There are three main types of hearing loss, each of which affects a different part of a person's ear. Conductive hearing loss is a result of problems in a person's outer and middle ear, while sensorineural hearing loss (SNHL) is a result of some type of injury or harm to the inner ear. When both types of hearing loss affect a single ear, it is known as mixed hearing loss. Although all three affect a person's ability to distinguish sounds, or hear, the causes, extent and treatments for each of the types can vary widely, as can the treatment success rate.
Conductive hearing loss the first of the types of hearing loss. It is diagnosed when sound is not sufficiently transmitted from a person's outer ear through the middle ear and on to the eardrum. This type of hearing loss commonly results from a cold, ear infection, allergies, earwax buildup or some other blockage of the ear canal. More serious but less common causes can include a perforated eardrum, tumors, or problems with the eustachian tube. Conductive hearing loss can often be remedied with medication, though surgery may be necessary in more serious cases and hearing damage can be permanent.
SNHL happens in the inner ear as a result of damage to the cochlea or nerves that connect the inner ear to the brain. SNHL can be caused by aging, genetics, prolonged exposure to loud sounds, certain drug therapies, and brain trauma. SNHL's myriad potential causes make it difficult to treat.
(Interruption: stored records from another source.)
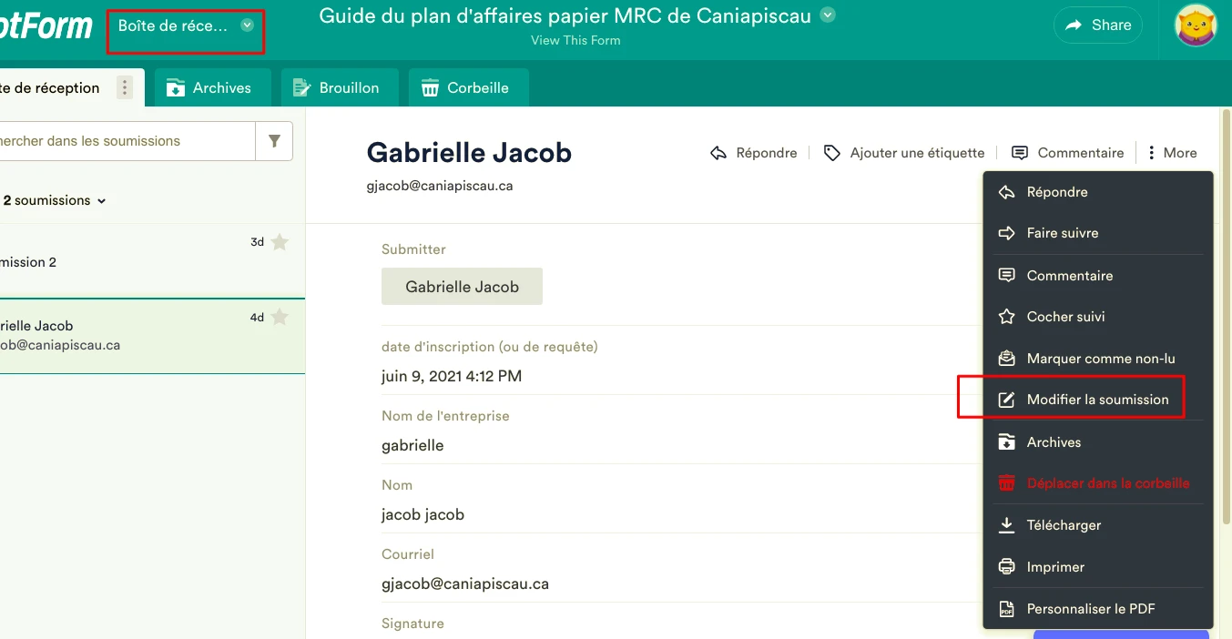Screen dimensions: 1232x639
Task: Expand the Boîte de réception dropdown
Action: (247, 25)
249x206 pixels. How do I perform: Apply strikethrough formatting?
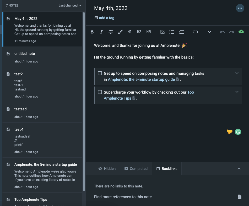[x=111, y=32]
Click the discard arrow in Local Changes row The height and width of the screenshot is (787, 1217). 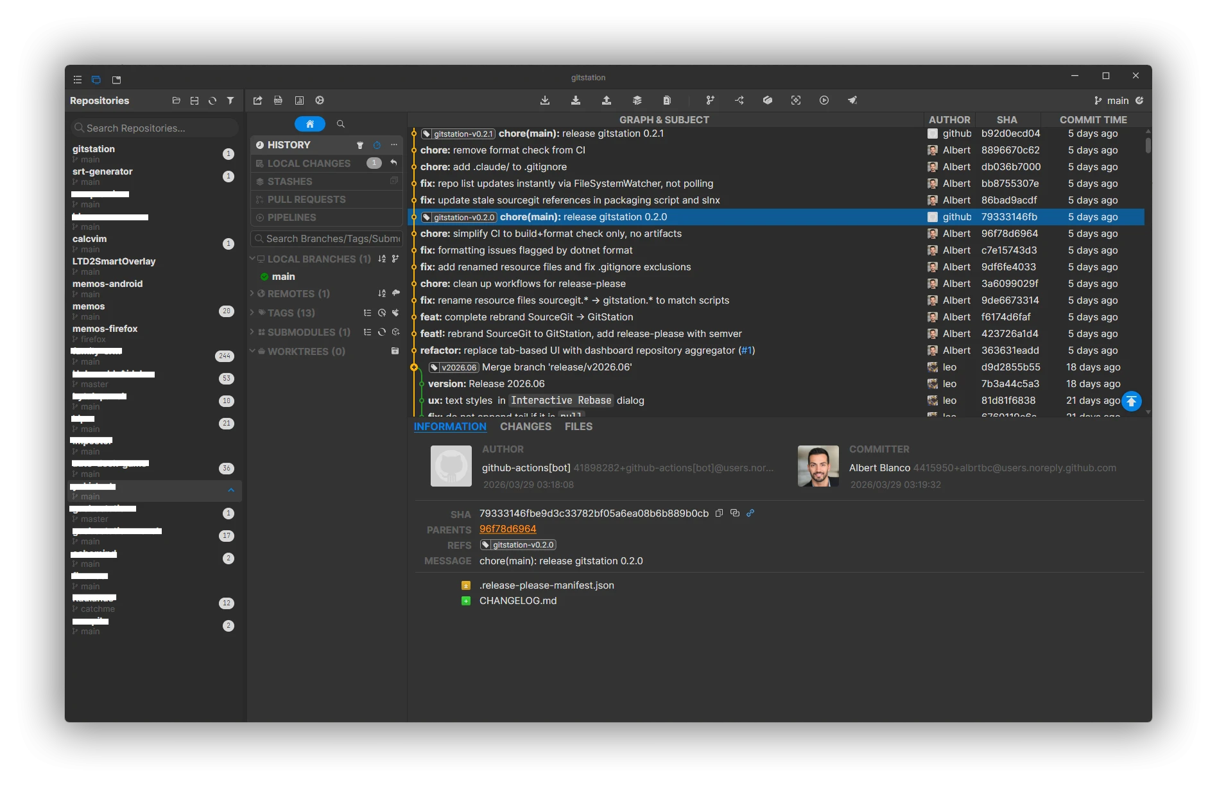click(394, 163)
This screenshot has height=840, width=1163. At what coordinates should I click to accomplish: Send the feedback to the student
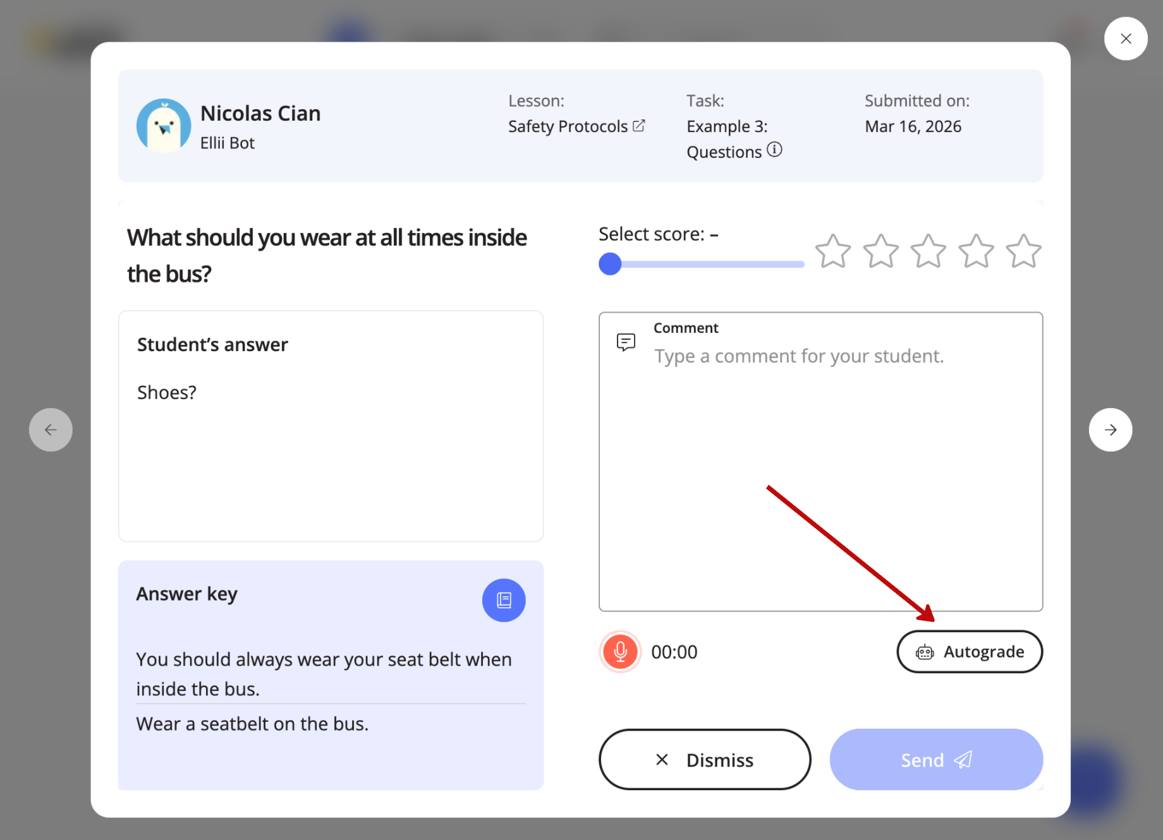pos(935,759)
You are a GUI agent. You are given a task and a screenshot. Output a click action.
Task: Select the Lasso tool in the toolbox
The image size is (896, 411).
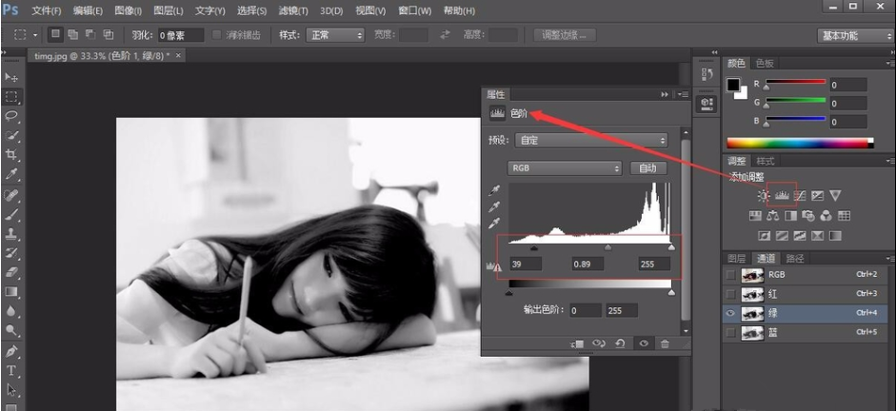point(11,115)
A very small percentage of patients may regain their hearing almost entirely, but the majority of people with SNHL will see only minor improvement with treatment.
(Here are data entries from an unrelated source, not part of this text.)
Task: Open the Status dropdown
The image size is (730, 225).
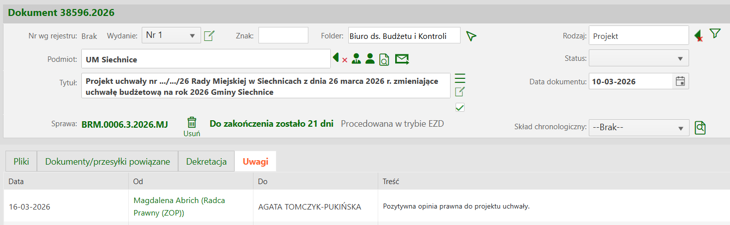Action: coord(639,58)

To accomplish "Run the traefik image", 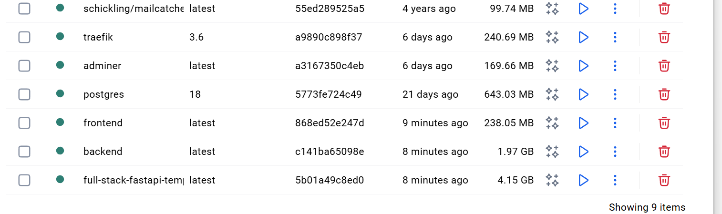I will [x=583, y=37].
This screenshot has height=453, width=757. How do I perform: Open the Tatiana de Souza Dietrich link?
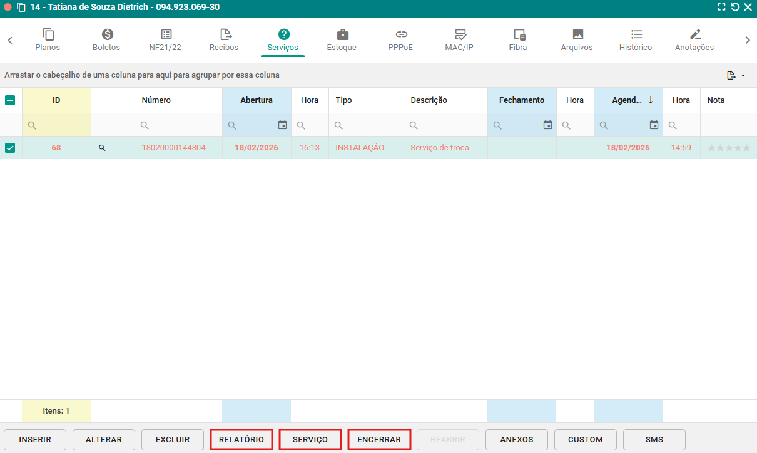(x=98, y=8)
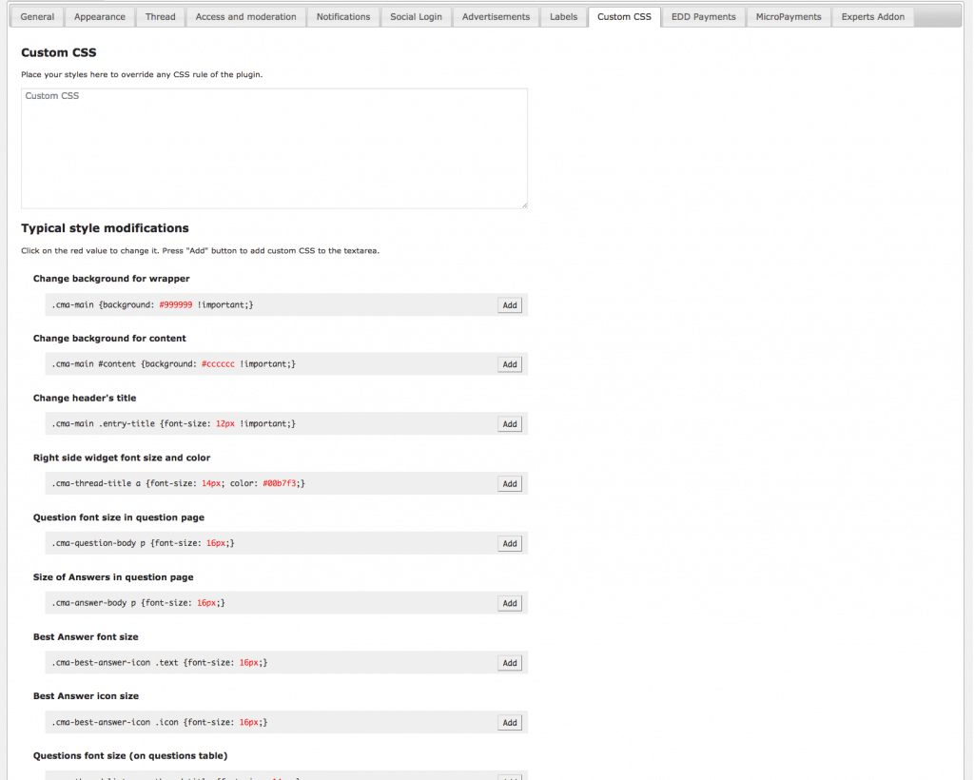The height and width of the screenshot is (780, 974).
Task: Open the Access and moderation tab
Action: point(245,16)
Mixed hearing loss — as the name suggests — is a combination of SNHL and conductive hearing loss. An accident or some other trauma may cause both types to occur at the same time. Mixed hearing loss can require varied treatments to achieve the best results, although the patient is more likely to see improvement in his conductive hearing loss than in his SNHL. For this reason, doctors often focus their treatment plan on the patient's conductive hearing loss.
Although the three types of hearing loss have different causes and treatments, it is important for a person to consult with a physician when experiencing hearing loss symptoms. Hearing loss is a problem that rarely gets better on its own. Instead, it often worsens and can lead to irreversible damage.